Queer Desires, Queer Disagreements

By Will ClarkFebruary 16, 2018

Queer Desires, Queer Disagreements

The Ethics of Opting Out by Mari Ruti

QUEER THEORY, both in the classroom and the public sphere, can seem a bit confusing. Is it about sex or not? some students wonder. The terminology itself requires some history, as with any reclaimed language. When did queers become homosexuals and become queers again? In a gift to instructors of queer theory everywhere, Maggie Nelson’s The Argonauts gets at the need for queerness to be insistently in-between. That tension is an old one: when reflecting on Eve Kosofsky Sedgwick’s incomparable career, Nelson notes how she asked whether queerness was a “form of resistance […] that has nothing to do with sexuality” or whether the “definitional center” of queerness is its history as “an identity, a speech act, [and] a behavior.” Following Sedgwick, Nelson refuses the dichotomy: Sedgwick, she writes, “wanted it both ways. There is much to be learned from wanting something both ways.” This movement between definition and resistance is what makes teaching queer theory and Maggie Nelson both exhilarating and terrifying — students often want the sort of stable definition that queerness explodes. This brings unusual pleasures: we model, in class, the kind of critical thinking that appears to have largely disappeared from the public discourse about the value of higher education, which many believe should be more functional and skills-based, by prompting students to critique their own assumptions. If there’s one thing I want my students to learn, it’s that they can read themselves, and that the true pleasure and meaning in intellectual endeavors of any kind comes from being wrong many times in order to get at something right.

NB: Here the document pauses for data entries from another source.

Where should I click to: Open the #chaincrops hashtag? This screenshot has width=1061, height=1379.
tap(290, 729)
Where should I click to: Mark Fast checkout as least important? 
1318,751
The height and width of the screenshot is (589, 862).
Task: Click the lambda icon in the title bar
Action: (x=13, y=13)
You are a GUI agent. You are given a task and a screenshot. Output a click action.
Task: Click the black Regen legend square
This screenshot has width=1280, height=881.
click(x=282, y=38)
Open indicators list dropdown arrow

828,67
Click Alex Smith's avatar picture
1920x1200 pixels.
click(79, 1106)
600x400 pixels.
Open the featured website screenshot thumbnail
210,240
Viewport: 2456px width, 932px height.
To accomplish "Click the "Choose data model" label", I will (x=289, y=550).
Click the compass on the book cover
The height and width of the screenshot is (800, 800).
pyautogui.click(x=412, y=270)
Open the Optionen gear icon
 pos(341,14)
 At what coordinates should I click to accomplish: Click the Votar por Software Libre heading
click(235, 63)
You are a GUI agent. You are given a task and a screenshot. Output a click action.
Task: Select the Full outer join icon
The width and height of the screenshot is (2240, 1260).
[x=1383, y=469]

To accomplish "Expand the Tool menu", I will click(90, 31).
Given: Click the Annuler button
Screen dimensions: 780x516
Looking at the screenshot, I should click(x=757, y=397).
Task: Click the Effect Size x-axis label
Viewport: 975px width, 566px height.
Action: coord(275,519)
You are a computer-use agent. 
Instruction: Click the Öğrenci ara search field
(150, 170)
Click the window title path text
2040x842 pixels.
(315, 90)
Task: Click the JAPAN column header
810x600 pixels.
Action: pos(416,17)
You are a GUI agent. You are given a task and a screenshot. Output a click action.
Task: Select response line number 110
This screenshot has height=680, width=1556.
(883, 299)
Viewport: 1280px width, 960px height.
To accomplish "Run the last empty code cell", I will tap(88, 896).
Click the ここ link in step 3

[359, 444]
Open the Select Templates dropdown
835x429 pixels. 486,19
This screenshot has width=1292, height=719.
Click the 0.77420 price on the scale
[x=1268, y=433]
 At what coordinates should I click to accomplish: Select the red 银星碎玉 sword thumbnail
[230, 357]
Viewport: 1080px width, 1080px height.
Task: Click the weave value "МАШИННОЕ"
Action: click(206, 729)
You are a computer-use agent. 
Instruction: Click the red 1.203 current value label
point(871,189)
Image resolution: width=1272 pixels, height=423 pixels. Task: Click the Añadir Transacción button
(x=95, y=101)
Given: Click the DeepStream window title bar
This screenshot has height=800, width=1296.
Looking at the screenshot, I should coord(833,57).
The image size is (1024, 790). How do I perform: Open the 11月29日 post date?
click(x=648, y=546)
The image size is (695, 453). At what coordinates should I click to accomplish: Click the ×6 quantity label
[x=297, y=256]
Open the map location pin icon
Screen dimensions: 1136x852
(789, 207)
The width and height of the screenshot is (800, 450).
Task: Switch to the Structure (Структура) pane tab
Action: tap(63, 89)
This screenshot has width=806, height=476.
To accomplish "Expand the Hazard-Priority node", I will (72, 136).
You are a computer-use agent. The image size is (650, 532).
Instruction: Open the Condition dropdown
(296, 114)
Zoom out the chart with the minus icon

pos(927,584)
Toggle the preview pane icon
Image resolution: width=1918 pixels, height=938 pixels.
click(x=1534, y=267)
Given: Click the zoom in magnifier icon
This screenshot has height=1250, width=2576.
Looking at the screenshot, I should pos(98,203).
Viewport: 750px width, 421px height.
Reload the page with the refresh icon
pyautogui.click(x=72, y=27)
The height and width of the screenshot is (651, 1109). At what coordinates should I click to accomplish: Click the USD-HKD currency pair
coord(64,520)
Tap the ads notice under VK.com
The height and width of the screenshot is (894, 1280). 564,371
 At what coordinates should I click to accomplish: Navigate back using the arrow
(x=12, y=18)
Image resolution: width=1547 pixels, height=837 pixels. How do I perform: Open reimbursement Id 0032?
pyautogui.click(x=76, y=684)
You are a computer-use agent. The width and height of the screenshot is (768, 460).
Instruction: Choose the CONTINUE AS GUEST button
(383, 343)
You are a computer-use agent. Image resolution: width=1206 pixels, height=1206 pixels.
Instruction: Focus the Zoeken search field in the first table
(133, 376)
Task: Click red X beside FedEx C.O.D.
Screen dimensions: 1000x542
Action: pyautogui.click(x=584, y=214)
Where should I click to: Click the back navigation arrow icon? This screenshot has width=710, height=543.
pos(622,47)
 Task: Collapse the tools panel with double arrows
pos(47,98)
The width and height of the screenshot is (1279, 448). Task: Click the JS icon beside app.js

Mari Ruti’s The Ethics of Opting Out: Queer Theory’s Defiant Subjects places readers curious about queer theory in the center of the scholarly back and forth that tries to get queer theory, and queer politics, right. And this is where the book gets fun — especially if informative takes on internecine academic battles are your idea of a good time. In Opting Out, Ruti asks readers to opt in to a comprehensive discussion of the ethical limits of some of the most provocative claims made in queer theory — whether Lee Edelman’s celebration of the death drive, José Muñoz’s utopian queerness, or Heather Love’s backward feelings. In these, Ruti finds productive critiques that do significant cultural work to resist liberal inclusion as the end goal of LGBT politics. What we’ve got here is a deep dive into the heart of some of queer theory’s most animating contentions. It can be intense and overwhelming. Yet, as Ruti reminds us, sometimes, even when we disagree, we can try to have our arguments both ways, to see a utility in disagreement. We’d do well to remember, Ruti claims, that those disagreements provide a kind of pleasure and a kind of hope that, especially in the present moment, are more vital than ever.

¤


The Ethics of Opting Out begins by observing a rift separating critics in the field over the past decade or so. On the one hand, there are critics of the anti-relational school, most often represented by Lee Edelman. From the anti-relational perspective, for one to know another person’s feelings involves a social fantasy, a communal idea of democracy. As Edelman explores in his famous No Future: Queer Theory and the Death Drive, one such fantasy is “reproductive futurism,” best understood as our fanatical obsession with the child as the organizing principle of social and political life. In the anti-relational account, a refusal of this communal fantasy constitutes the ultimate radical gesture. On the other hand, the relational school, including Muñoz, Jack Halberstam, David L. Eng, and others, posits that queerness is all about constituting communities through the refusal of the social order. Understanding the traumas and pleasures of others, in their view, could help build a new social world removed from the violence of the present. While oversimplification is always a hazard in summarizing theoretical perspectives, perhaps the cleanest way to express is that the anti-relational school emphasizes the self as the way to live an ethical life, while relational school positions the feelings of others at the center of queer theory’s politics.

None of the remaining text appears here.